Description of the task:
Give everything from the line containing "You are a computer-use" down to the end of the records below as a two-column CSV with the columns instruction and coordinates, one row per request. Put its text and its answer each in one quoted field, replace line breaks with spaces, and leave out the pictures.

Extracted data entries:
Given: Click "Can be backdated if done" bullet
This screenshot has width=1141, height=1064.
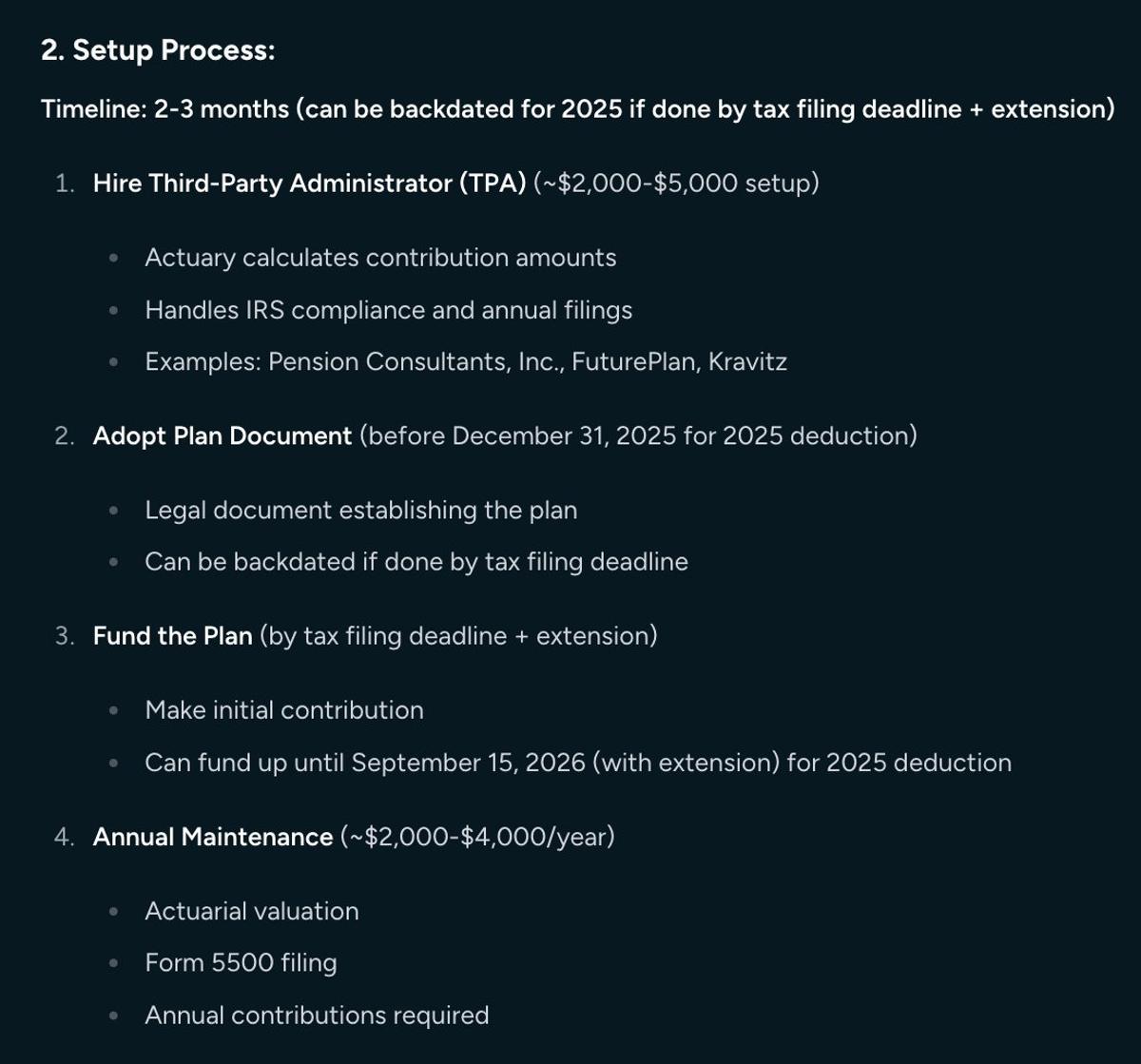Looking at the screenshot, I should (x=416, y=562).
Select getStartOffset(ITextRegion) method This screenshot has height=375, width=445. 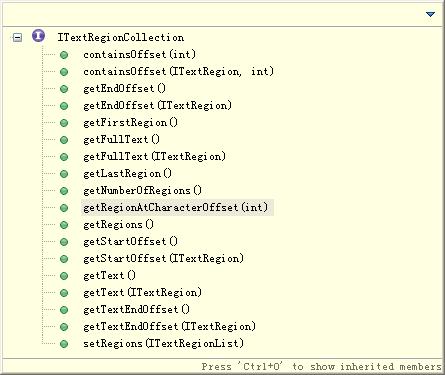click(163, 258)
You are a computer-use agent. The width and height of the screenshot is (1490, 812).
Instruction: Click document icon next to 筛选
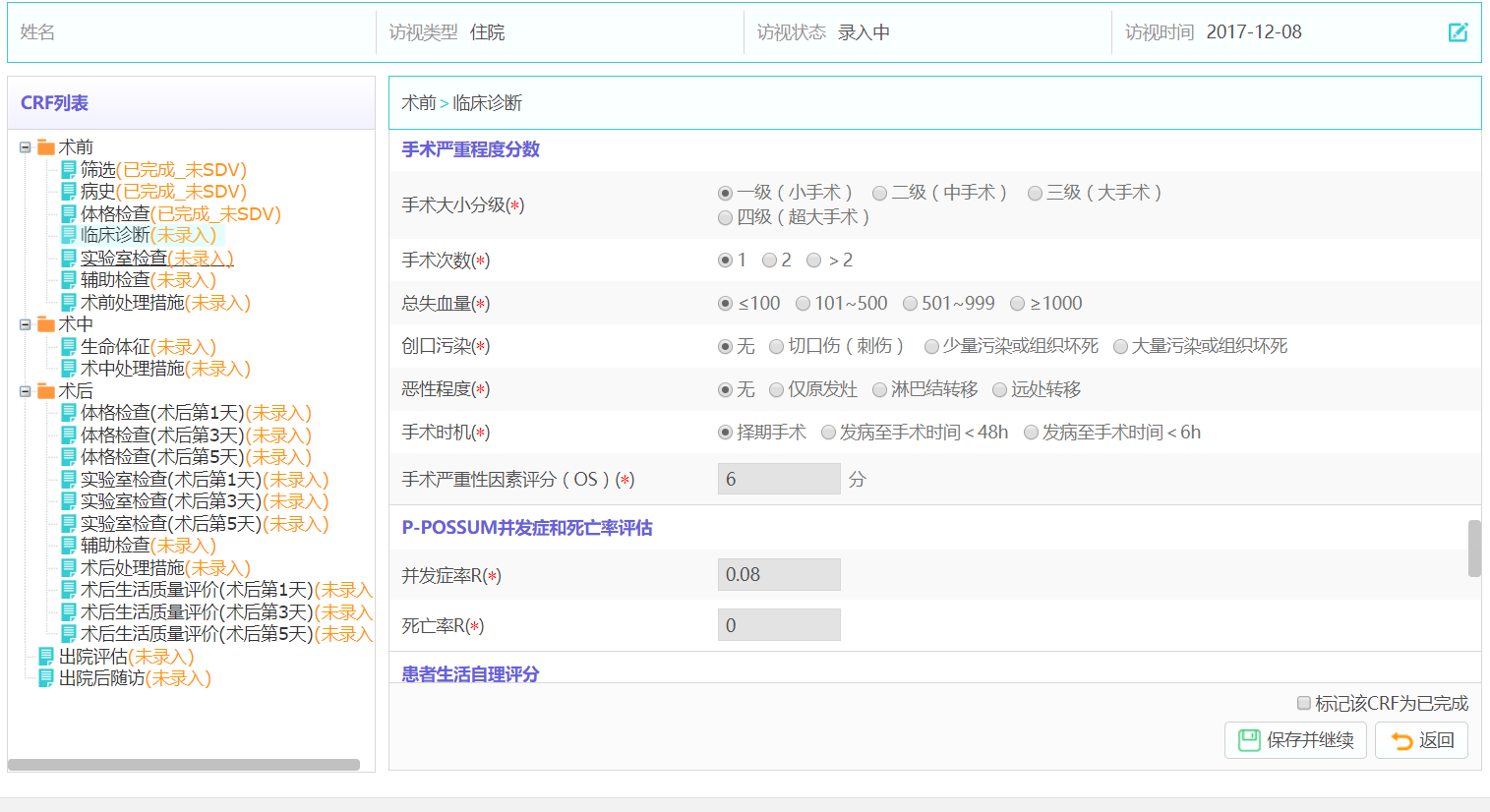(x=69, y=170)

Written solution:
instruction,coordinates
"You are a computer-use agent. The width and height of the screenshot is (1490, 812). Instruction: Click document icon next to 筛选","(x=69, y=170)"